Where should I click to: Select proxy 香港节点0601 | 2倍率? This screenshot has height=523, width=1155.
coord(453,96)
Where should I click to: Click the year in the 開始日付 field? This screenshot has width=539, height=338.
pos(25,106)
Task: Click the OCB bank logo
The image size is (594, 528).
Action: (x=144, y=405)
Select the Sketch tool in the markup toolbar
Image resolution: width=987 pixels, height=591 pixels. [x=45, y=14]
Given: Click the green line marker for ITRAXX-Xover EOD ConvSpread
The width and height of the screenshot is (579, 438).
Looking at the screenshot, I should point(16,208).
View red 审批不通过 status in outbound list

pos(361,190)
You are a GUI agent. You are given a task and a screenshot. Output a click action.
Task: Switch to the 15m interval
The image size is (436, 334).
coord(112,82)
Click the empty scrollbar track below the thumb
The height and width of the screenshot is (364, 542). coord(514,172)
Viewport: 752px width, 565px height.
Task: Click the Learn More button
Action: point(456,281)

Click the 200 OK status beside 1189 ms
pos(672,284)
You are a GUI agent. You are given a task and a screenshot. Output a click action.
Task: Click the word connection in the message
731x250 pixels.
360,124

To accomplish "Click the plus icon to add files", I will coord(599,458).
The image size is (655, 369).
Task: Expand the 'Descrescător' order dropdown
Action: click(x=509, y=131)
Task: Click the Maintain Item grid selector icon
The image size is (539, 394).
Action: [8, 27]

_EXERCISE REQUIREMENTS_
Beginning with the line containing "The image size is (436, 334).", repeat each line of the listing above, exactly, through the last one, and stop there.

_WRITTEN ANSWER_
The image size is (436, 334).
coord(112,82)
Click the empty scrollbar track below the thumb
The height and width of the screenshot is (364, 542). coord(514,172)
Viewport: 752px width, 565px height.
Task: Click the Learn More button
Action: point(456,281)

Click the 200 OK status beside 1189 ms
pos(672,284)
You are a GUI agent. You are given a task and a screenshot. Output a click action.
Task: Click the word connection in the message
731x250 pixels.
360,124

To accomplish "Click the plus icon to add files", I will coord(599,458).
The image size is (655, 369).
Task: Expand the 'Descrescător' order dropdown
Action: click(x=509, y=131)
Task: Click the Maintain Item grid selector icon
The image size is (539, 394).
Action: [8, 27]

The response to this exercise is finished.